I felt ridiculous reading deodorant labels like they would magically reveal pregnancy indicators.
So after a second trip down the same female hygiene aisle, I gave up my independent search and headed toward the checkout counter to ask for help.
It turns out I wasn’t completely wrong about the checkout lady.
I watched her loudly ask another customer about to leave the store if he had found everything he needed. He told her no. And when she asked what he needed, he hurried closer to the counter to whisper what I just knew had to be condoms.
Poor thing. He had nothing to be ashamed of, but I totally understand the need to whisper. Buying condoms, or a pregnancy test for that matter, is one thing.

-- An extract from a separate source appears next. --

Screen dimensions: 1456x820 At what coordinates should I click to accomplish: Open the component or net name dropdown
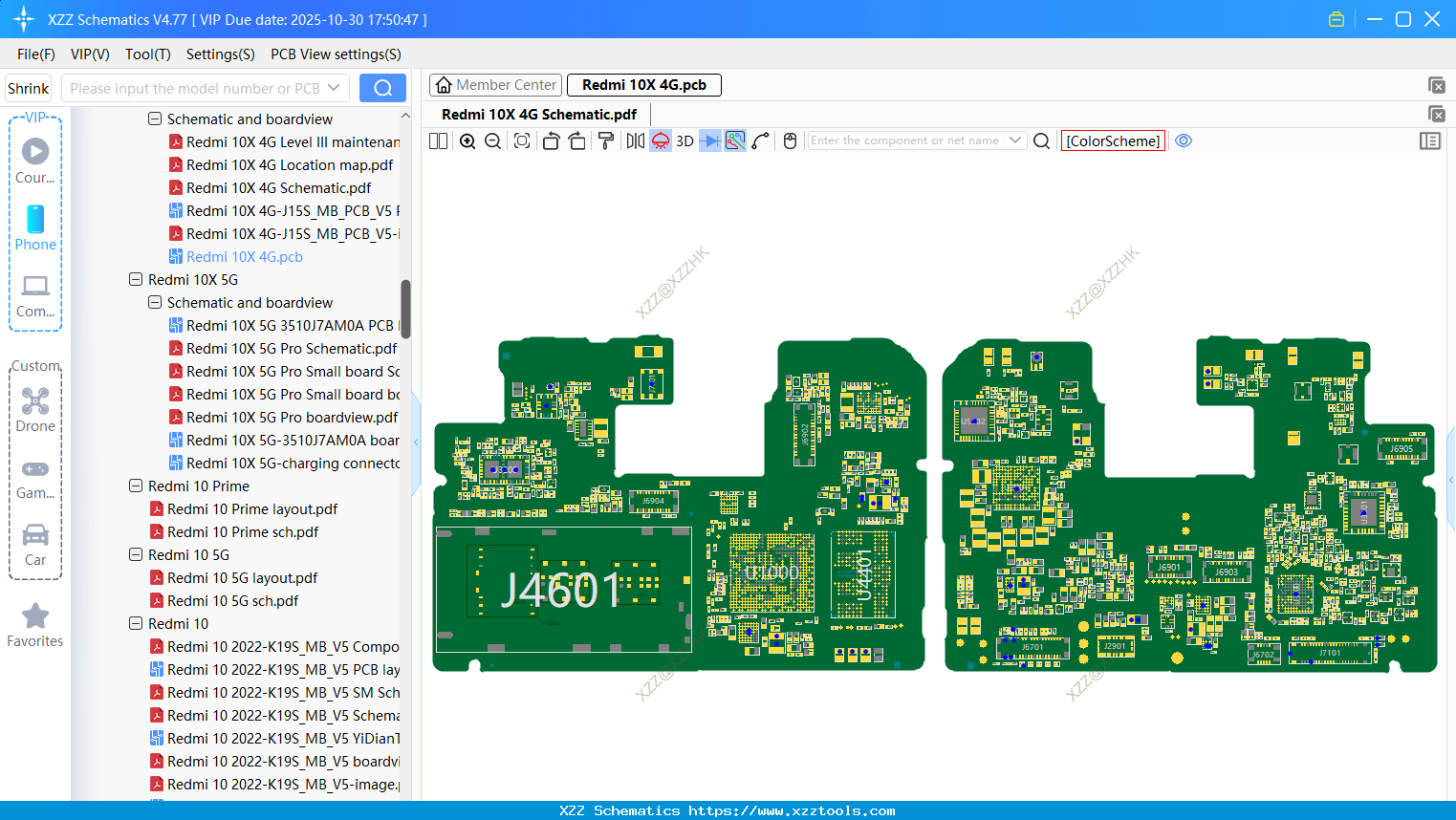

Revealing to strangers that you’re buying them, that’s a whole other ball game.
Still, the man took the associate’s advice to look in the back aisle, and I worked up enough courage to ask where I could find a pregnancy test.
I was proud of us both.
Even though I didn’t hang around to see if the guy purchased his condoms or what have you, I got my $1 pregnancy test.

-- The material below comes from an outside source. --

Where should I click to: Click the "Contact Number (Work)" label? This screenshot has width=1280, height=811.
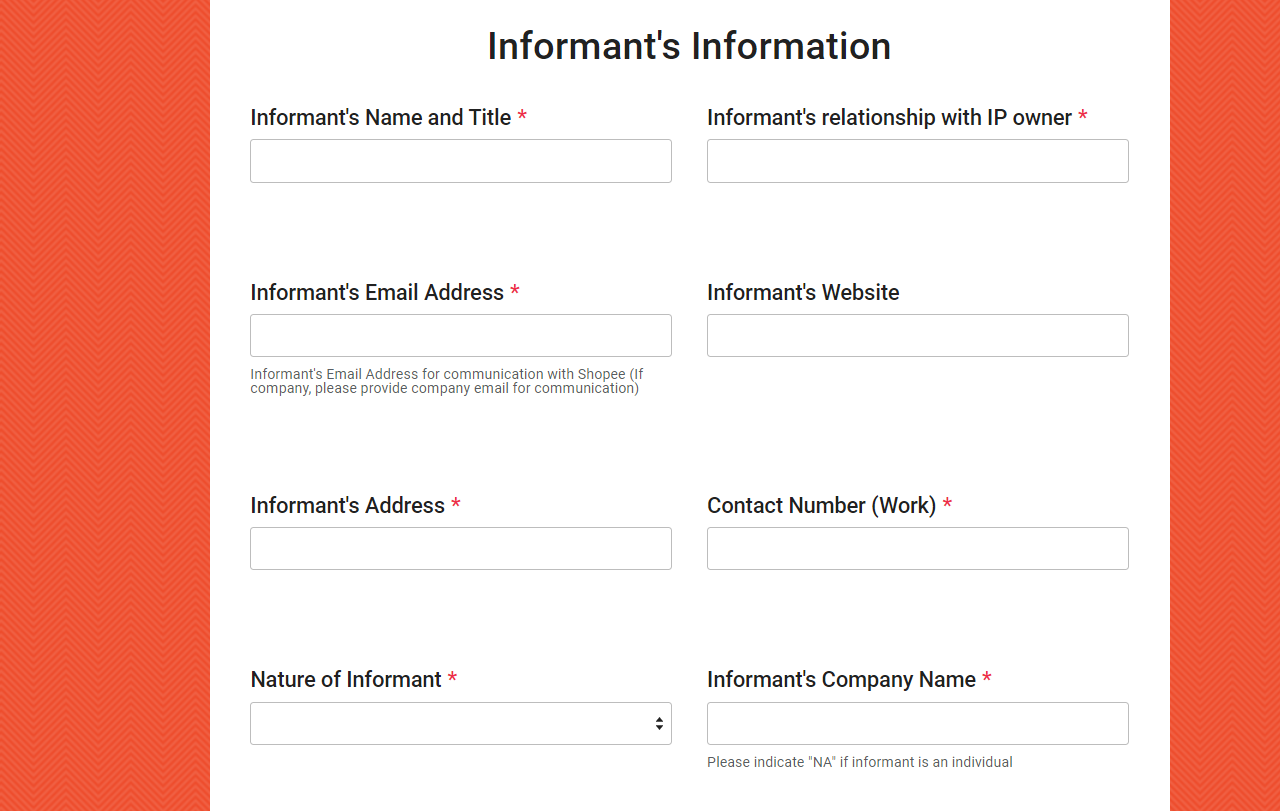pyautogui.click(x=821, y=506)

It was a no-thrills, old school test that relied on one line to indicate you weren’t pregnant and two to say you were.
I read the directions, stuck a cup of noodles in the microwave and went to the bathroom to do the deed.
I wasn’t nervous or excited. I mean, I had just survived the store experience, so I felt like I could conquer anything.

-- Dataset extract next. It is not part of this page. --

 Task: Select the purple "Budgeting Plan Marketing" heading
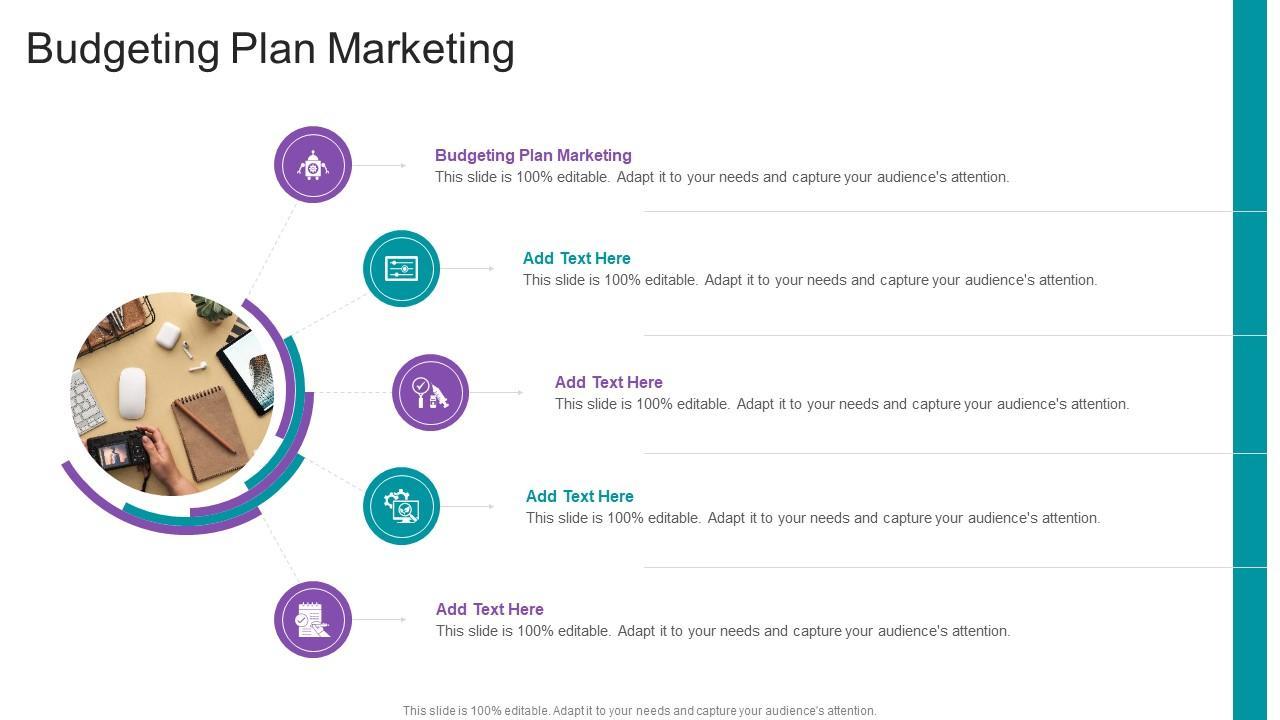click(533, 155)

I watched as one line appeared, seemingly in seconds, and I forced myself to wait a little longer before I accepted the result.
Pregnancy scare over. I’m not pregnant.
I should feel relieved, proud even. I was facing a pregnancy scare, and not only did I deal with it head-on. I came out victorious.
But even as I type the words, hours after getting the result, I’m a little disappointed. I know more than I did the first time I found out I was pregnant.
The residual pregnancy panic would fade. I would have nine months to prepare. And in that time, I would make space for the new baby. I would decorate. I would organize. I would give up some things and hold others closer.
Sure, I would change, but I would also keep the important parts of myself. I would love more fully, cherish more intently and give more generously.
I would become someone’s mom again. And now that I think about it, that’s not something to fear at all.